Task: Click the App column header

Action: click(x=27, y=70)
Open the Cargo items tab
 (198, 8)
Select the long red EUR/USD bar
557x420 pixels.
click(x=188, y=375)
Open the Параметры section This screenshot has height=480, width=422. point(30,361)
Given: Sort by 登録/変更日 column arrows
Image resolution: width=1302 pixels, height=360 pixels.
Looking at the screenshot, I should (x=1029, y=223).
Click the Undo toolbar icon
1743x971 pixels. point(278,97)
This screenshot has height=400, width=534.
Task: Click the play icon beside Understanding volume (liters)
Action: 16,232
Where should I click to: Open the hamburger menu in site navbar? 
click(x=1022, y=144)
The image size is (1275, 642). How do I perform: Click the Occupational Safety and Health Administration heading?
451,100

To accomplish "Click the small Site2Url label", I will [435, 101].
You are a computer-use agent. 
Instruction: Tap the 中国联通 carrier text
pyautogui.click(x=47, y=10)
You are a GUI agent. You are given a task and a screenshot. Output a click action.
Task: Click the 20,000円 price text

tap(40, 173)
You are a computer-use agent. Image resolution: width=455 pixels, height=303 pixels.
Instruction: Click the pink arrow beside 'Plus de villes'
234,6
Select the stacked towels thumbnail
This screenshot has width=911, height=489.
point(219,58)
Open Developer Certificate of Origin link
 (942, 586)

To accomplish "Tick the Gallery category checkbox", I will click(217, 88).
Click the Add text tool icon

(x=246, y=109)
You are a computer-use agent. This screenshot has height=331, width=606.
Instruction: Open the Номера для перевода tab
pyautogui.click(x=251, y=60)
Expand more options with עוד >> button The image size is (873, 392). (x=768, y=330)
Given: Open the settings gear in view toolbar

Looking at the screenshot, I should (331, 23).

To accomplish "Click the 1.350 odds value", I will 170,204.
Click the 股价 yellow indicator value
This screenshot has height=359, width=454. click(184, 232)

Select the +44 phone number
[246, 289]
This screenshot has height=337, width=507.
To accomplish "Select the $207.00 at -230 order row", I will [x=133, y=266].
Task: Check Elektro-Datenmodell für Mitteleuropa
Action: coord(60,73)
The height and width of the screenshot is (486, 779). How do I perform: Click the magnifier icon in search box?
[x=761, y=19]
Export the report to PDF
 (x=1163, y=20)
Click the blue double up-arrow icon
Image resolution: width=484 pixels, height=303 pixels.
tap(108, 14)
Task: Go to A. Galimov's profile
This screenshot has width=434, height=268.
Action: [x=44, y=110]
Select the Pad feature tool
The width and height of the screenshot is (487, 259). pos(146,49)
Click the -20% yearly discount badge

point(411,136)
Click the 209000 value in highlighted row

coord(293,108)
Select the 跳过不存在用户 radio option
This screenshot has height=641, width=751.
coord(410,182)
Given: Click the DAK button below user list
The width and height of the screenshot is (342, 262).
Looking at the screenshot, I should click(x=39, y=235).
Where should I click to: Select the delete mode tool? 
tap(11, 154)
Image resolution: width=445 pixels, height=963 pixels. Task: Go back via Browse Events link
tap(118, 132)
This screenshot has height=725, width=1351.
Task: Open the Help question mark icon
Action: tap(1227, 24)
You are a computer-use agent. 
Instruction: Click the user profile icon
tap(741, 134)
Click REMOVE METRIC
·····
* **STATED GOAL**: Count the lines in the material above that contain the string "column". Case counts. Reply with the number alone.

* **RESPONSE FOR THIS EXERCISE**: 2